Konon para sahabat membaca al-Qur'an dengan benar (haqqa tilawatih) dan membacanya dengan benar-benar tartil dengan bergantung pada tabi’at, watak, ke-Arab-an, lurusnya aksentuasi, kefasihan lisan, serta kuatnya hafalan. Secara tabi’at, mereka tidak salah dalam men-tartil-kan al-Qur'an setelah menerimanya dari Nabi SAW, seperti mereka tidak pernah salah dalam mengucapkan kalam Arab yang ditemui dari kaum mereka. Padahal pada waktu itu dan sesudah itu, ilmu tajwid belum dihimpun, begitu pula ilmu nahwu. Namun setelah tersebar kesalahan dan kesamaran pengucapan/lisan maka dibutuhkan ditetapkannya kaidah-kaidah ilmu tajwid seperti dibutuhkannya penetapan kaidah ilmu nahwu.
Tentang siapa yang memulainya dan kepada siapa secara ilmiah ilmu ini disandarkan, ada tiga pendapat. Ada yang mengatakan Abu al-Aswad al-Du`ali (w. 99 H), atau Abu ‘Ubaid al-Qasim bin Salam (w. 224 H.), atau al-Khalil bin Ahmad (w. 170 H). Yang pasti paduan utama dalam hal ini adalah Rasulullah SAW sendiri.
Tidak jelas diketahui siapa yang men-tadwin ilmu tajwid ini, walaupun sejak dulu telah ada ulama yang concern dalam ilmu ini, dan telah diketahui kitab dalam ilmu ini yaitu al-‘Ain, yang ditulis oleh al-Khalil. Adapun kitab Sibawaih adalah kitab yang paling dahulu dalam pembahasan ilmu tajwid ini.
Hubungan Ilmu Tajwid Dengan Ilmu Qiroat
Hubungan tajwid dengan ilmu qiroat tentu sangat kuat. Karena qiroat adalah variasi dari cara membaca kalimat-kalimat al-Qur'an. Sedangkan al-Qur'an sendiri diturunkan dengan tartil. Ini menurut versi kitab Shafahat. Tapi agaknya qiroat bisa dianalogikan dengan mazhab fiqh. Sedangkan tajwid adalah variasi cara beribadah dalam sebuah mazhab fiqh. Artinya, tajwid adalah sebuah aturan membaca al-Qur'an dalam sebuah madzhab qiroat yang tentu saja disesuaikan dengan mazhab qiroat masing-masing yang dianut. Lalu apa itu tartil?

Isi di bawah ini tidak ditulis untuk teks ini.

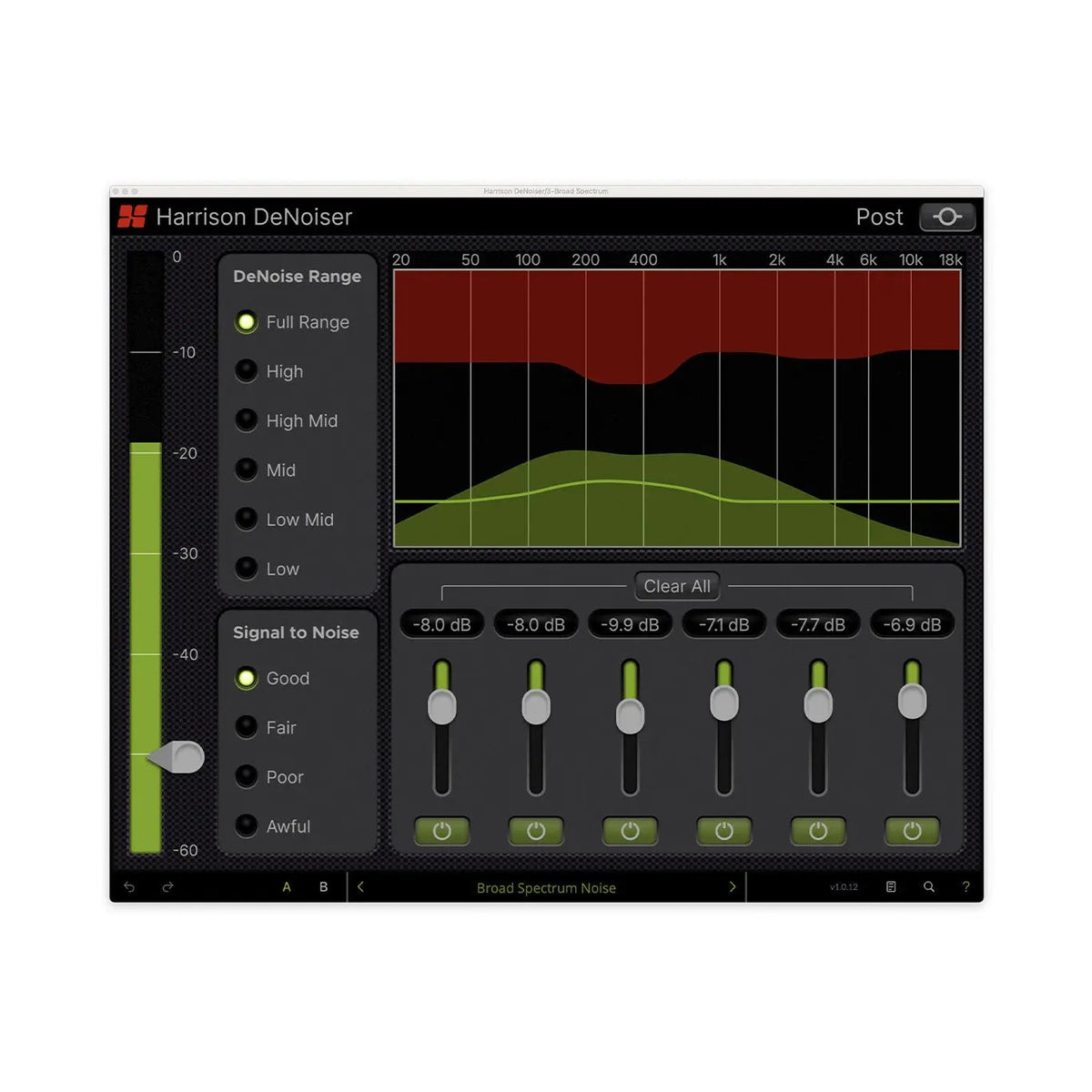Load next preset with right chevron

pyautogui.click(x=733, y=886)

Tartil secara bahasa diambil dari mashdar kata رتّل mengikuti bab taf’il. Dikatakan رتّل فلان كلامه yang berarti mengiringkan antara satu kalam dengan kalamnya yang lain secara perlahan, jadi tidak dengan tergesa-gesa. Adapun secara istilah, tartil adalah membaca al-Qur'an al-Karim dengan perlahan-lahan dan tenang, disertai dengan memikirkan makna-maknanya, serta dalam keadaan menjaga hukum-hukum tajwid dan waqafnya. Atau, singkatnya, tartil adalah cara membaca kitabullah sesuai dengan turunnya.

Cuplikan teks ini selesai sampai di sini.